++++ Source data

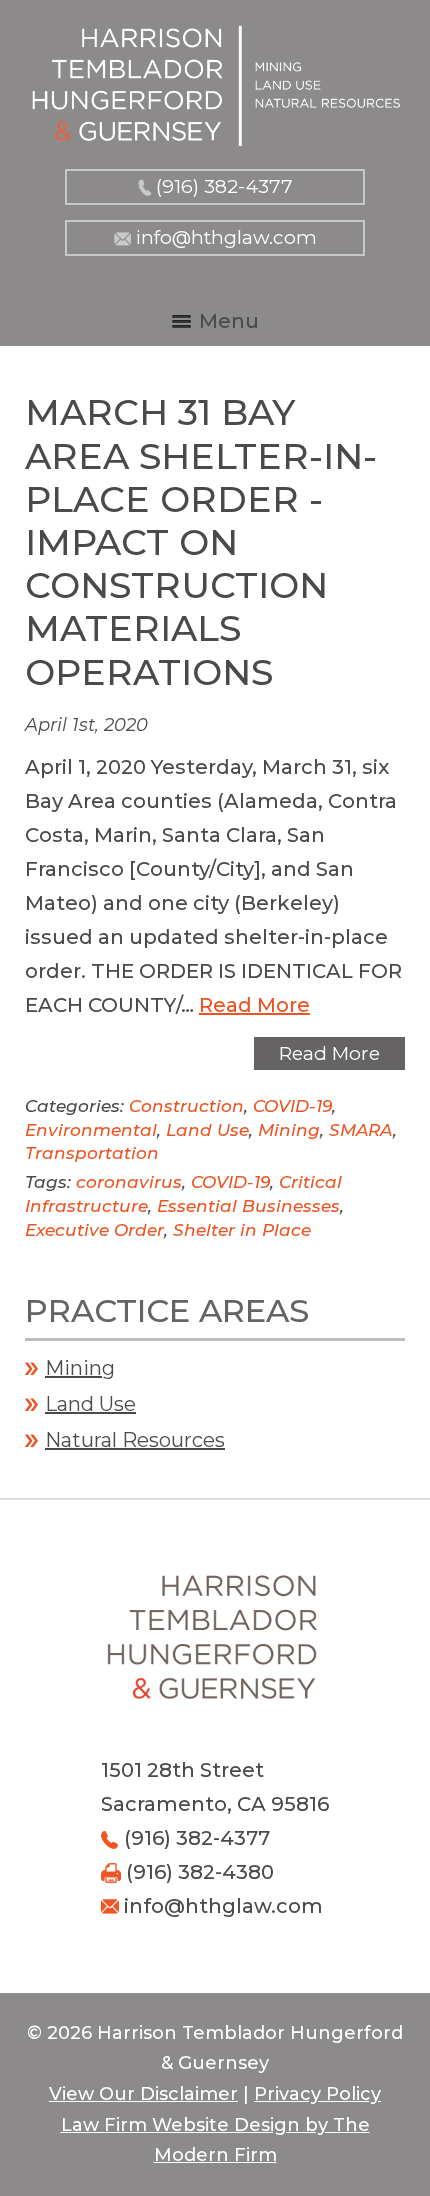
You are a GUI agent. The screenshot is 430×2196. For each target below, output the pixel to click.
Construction (186, 1106)
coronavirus (129, 1182)
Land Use (207, 1130)
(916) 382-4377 (224, 186)
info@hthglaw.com (226, 237)
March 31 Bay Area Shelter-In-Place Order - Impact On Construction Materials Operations (201, 541)
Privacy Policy (317, 2094)
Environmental (91, 1130)
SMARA (361, 1130)
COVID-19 (292, 1106)
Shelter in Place (242, 1230)
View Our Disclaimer (143, 2094)
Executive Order (94, 1230)
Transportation (92, 1153)
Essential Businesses (248, 1206)
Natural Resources (135, 1440)
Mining (289, 1130)
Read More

++++++++

Instructions for the task ▸ Locate the word "Place" in the data above. Copy every line carrying it.

Your solution ▸
March 31 Bay Area Shelter-In-Place Order - Impact On Construction Materials Operations (201, 541)
Shelter in Place (242, 1230)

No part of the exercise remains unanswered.